_TASK TO CARRY OUT_
Each line from the one holding "You are a GUI" to the last line of the listing must be set down exactly. No pictures are to be included.

(Beginning of RECORDS TO USE)

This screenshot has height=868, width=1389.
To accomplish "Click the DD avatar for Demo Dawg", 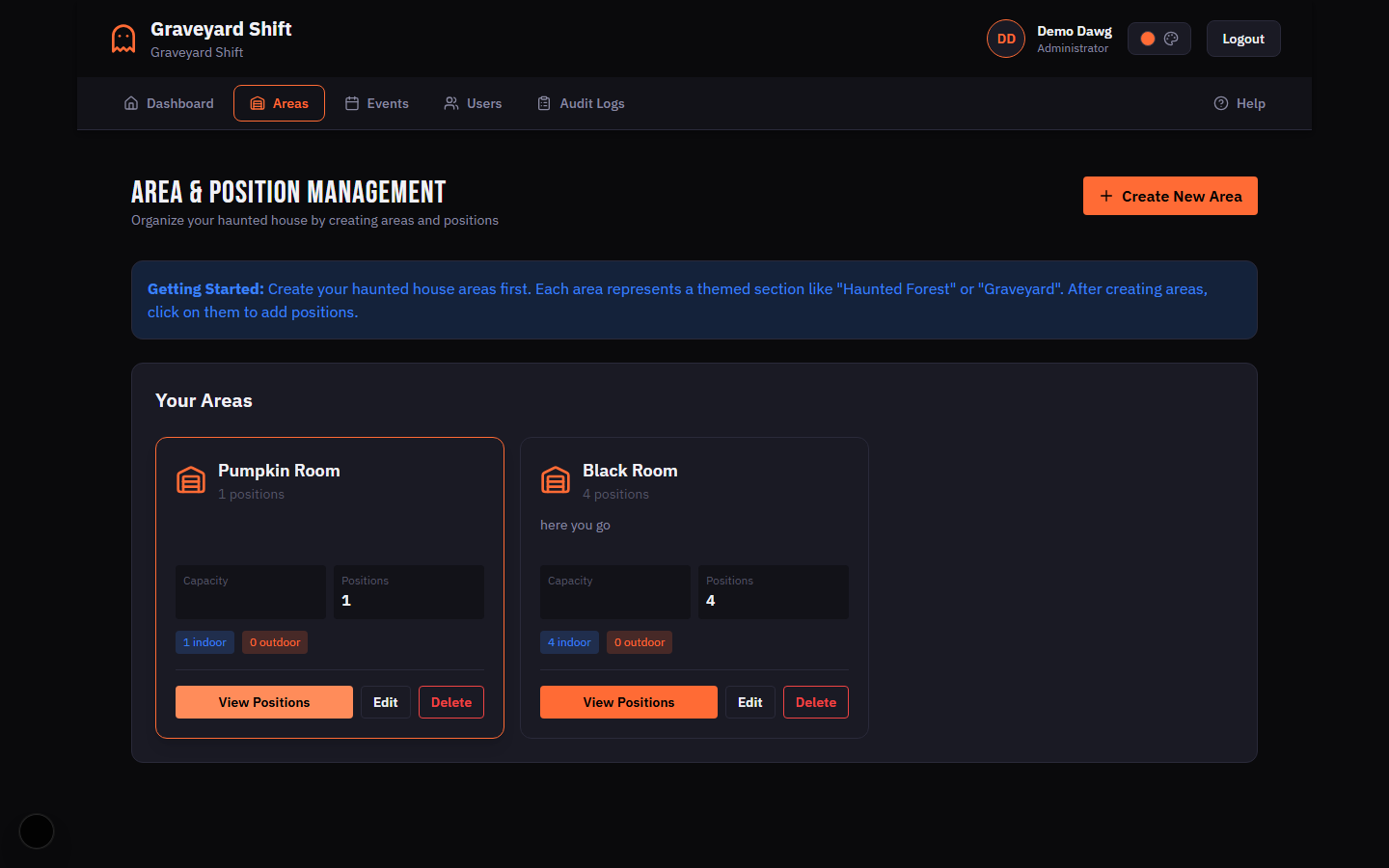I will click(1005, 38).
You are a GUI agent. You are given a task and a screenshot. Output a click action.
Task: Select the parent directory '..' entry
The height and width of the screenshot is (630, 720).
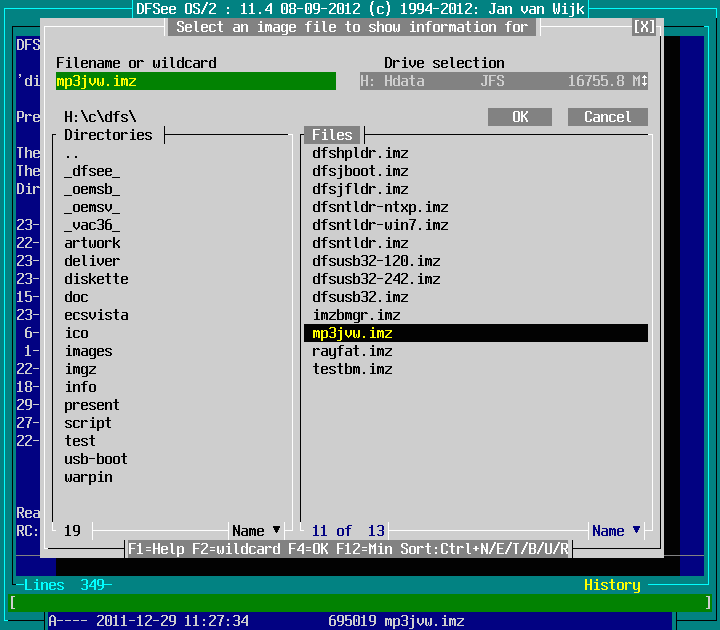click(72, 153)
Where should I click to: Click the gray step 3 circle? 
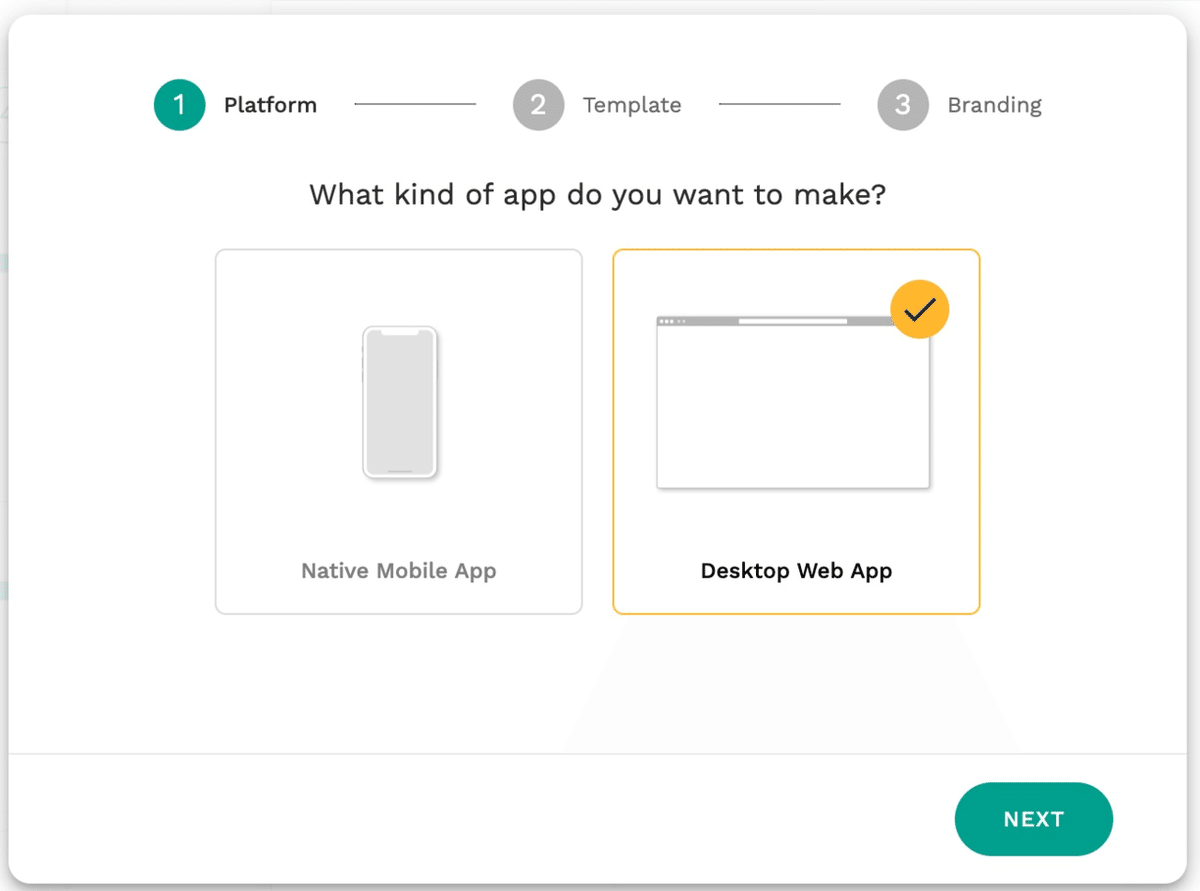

(End of RECORDS TO USE)

_SOLUTION FOR THIS TASK_
You are a GUI agent. You are given a task and a screenshot. Output a click action.
Task: Select the parent directory '..' entry
The height and width of the screenshot is (630, 720).
click(72, 153)
Where should I click to: Click the gray step 3 circle? 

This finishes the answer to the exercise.